Ransomware attacks have been increasing for the last few years.
And there are lots of questions about ways to prevent ransomware.
Today, we want to answer one of these:
Does encryption prevent ransomware?
Can ransomware encrypt an encrypted drive?
Even if you have encrypted your hard drives, ransomware can still encrypt (re-encrypt them). Encrypting your drives yourself doesn’t prevent ransomware. It simply protects the contents from being read. This would mean an attacker wouldn’t be able to do anything with the files other than make them unusable.
Let’s look at this in a little more detail.
How ransomware works
Ransomware is a kind of malware – malicious software.
It blocks you from accessing your own files or systems and demands that you pay a ransom payment to get a decryption key to be able to use them again.
Cyber criminals have profited immensely from this over the last decade.
Ransomware attacks usually begin on one device in your network and spread to others.
It typically takes time for the attacker to gain the necessary information to spread from one computer to another.
The attackers are in your network long before you actually see the ransom message and your systems become unusable.
The most common way that ransomware enters your network is via phishing.
Often times, the attacker will send an email with an attachment and an explanation as to why you should run the software in the attached file.
Or the attacker may insert a link to a drive-by download – a file that downloads and runs automatically.
As email filtering solutions have become better at preventing these attacks, attackers have found other ways to compromise networks and deploy ransomware.
Phishing is one of the most common.
Since many organizations use RDP or VPNs that employees can remotely connect using their work credentials, attackers can simply get a user’s credentials and find a way in.
Ransomware and already encrypted drives
You may be using Bitlocker to encrypt your files or hard drives already.
However, this does not mean that ransomware can’t infect your device and encrypt the files again.
It’s kind of like the lock on your storage unit.
If you are logged into the device and have access to the files when ransomware is installed, it can access them as well.
When you boot an encrypted disk, for example, the decryption key is kept in memory so files can be accessed.
Any application can access your files, right?
So can ransomware.
Now, if you are using folder or external drive encryption, the ransomware would still be able to double-encrypt the file or drive, it just wouldn’t be able to read the files.

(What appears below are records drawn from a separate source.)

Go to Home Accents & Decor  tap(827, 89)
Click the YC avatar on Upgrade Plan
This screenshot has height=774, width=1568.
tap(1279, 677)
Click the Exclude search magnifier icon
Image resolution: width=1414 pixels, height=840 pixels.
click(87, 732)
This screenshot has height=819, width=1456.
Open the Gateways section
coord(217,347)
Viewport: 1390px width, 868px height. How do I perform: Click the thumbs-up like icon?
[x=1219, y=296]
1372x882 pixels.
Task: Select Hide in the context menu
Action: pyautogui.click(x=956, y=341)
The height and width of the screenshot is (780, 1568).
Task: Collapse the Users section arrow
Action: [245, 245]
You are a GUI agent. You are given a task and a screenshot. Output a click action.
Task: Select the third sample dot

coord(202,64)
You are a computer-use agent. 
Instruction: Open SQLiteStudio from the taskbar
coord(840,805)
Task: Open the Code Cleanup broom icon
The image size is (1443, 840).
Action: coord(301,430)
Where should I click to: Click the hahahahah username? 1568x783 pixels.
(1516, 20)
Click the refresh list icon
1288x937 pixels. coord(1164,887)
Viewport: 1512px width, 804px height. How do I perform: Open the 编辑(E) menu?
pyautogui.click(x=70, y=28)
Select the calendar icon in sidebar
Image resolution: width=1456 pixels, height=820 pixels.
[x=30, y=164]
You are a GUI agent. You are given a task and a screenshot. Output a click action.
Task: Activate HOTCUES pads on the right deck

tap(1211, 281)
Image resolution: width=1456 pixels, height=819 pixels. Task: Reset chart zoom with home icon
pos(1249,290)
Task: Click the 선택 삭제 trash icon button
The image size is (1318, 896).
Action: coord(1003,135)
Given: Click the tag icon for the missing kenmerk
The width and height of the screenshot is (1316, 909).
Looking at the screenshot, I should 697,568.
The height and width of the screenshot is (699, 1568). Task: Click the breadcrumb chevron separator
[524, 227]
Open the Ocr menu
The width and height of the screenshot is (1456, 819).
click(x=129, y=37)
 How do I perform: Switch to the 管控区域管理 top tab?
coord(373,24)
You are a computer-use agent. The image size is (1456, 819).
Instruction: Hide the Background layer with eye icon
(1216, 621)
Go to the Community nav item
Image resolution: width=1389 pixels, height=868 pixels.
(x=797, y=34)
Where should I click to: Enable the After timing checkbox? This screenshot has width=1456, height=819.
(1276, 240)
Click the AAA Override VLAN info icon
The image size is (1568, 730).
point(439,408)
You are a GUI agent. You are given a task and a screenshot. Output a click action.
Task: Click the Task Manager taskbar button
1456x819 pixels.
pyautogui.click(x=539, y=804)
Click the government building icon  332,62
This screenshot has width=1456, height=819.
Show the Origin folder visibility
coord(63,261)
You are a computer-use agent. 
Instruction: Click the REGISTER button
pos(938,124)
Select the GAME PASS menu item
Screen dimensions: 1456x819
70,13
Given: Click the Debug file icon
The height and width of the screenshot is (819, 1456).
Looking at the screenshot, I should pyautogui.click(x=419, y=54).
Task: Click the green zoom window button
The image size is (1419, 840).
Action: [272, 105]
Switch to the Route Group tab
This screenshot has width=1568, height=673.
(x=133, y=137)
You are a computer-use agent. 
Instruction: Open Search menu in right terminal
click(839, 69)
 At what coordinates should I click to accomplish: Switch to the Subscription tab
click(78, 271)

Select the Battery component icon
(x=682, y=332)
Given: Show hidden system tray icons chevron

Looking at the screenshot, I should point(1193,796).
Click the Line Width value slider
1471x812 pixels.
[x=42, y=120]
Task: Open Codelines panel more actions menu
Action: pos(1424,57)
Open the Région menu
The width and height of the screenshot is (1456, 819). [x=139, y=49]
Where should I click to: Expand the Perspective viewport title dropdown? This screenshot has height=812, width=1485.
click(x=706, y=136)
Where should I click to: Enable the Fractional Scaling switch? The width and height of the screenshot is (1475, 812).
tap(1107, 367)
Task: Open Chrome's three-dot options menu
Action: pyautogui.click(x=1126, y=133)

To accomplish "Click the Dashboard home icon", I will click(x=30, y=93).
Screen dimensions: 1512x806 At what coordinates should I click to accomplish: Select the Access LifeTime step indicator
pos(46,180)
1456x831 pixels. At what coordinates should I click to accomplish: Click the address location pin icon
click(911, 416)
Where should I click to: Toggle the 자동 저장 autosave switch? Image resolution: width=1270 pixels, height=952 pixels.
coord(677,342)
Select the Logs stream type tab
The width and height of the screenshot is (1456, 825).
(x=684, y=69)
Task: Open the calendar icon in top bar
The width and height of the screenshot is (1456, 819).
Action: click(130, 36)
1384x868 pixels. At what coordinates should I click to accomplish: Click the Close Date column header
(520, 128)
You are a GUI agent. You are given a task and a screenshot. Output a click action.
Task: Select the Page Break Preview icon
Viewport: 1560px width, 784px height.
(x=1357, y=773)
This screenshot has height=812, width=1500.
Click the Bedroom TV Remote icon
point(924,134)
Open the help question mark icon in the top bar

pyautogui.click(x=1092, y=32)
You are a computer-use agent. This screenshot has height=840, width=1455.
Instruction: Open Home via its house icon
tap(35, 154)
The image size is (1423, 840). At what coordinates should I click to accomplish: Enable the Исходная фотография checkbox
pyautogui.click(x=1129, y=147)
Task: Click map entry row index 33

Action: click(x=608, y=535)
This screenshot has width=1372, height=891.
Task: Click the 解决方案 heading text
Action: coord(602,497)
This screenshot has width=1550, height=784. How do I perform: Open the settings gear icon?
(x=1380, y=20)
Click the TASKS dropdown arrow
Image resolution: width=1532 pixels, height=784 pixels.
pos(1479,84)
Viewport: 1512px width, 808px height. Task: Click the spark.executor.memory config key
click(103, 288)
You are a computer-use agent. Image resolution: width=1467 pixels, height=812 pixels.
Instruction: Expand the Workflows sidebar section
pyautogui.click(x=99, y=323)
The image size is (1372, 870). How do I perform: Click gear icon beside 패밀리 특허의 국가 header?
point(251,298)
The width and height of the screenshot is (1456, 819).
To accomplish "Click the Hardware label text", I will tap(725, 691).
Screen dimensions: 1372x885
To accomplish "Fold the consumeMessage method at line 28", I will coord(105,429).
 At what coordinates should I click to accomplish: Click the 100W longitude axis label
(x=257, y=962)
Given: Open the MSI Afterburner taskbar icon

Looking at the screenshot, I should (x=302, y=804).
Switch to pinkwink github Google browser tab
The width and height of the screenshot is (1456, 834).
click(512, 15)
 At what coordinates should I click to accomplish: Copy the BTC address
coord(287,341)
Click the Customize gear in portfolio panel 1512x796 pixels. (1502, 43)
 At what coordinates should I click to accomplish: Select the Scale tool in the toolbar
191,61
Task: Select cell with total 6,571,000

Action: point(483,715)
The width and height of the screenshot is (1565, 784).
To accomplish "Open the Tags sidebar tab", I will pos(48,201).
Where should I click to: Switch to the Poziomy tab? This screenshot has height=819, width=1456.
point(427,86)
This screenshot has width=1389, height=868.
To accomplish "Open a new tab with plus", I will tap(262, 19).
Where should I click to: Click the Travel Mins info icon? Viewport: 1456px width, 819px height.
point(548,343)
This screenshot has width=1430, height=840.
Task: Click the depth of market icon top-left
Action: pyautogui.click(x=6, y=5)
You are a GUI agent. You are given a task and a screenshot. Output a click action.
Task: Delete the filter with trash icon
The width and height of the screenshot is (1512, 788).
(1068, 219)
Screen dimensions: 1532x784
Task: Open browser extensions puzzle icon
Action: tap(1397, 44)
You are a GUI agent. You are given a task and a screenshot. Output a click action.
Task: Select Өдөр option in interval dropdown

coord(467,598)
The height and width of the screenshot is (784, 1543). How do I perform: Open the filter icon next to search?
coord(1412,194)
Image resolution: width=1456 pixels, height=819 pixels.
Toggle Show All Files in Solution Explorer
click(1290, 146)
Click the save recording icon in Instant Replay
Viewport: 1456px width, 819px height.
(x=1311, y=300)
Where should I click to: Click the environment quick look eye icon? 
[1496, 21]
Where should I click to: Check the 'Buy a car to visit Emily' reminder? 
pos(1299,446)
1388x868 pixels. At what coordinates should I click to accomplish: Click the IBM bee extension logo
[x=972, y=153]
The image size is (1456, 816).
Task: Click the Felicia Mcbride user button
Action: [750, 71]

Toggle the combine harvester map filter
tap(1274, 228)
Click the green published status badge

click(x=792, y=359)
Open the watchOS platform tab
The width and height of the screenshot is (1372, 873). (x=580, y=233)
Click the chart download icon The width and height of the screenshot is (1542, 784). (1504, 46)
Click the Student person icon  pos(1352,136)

This is good since it can prevent them from being sold on the dark web.
Drive encryption prevents unauthorized parties from reading data off the hard drive while it is off. It won’t prevent ransomware. Just like software can be installed on an encrypted drive, so can ransomware. Ransomware prevention requires layered security controls.
Let’s look at a few of these controls.
Ways to prevent ransomware
Even though ransomware seems like a scary menace, there are actually steps you can take to prevent ransomware in your network.
There’s no silver bullet, but combining multiple security controls in a layered approach will go a long way.
While encryption won’t prevent ransomware, some of these basic methods will help:
Network segmentation is one of best ways to prevent ransomware from spreading on your network.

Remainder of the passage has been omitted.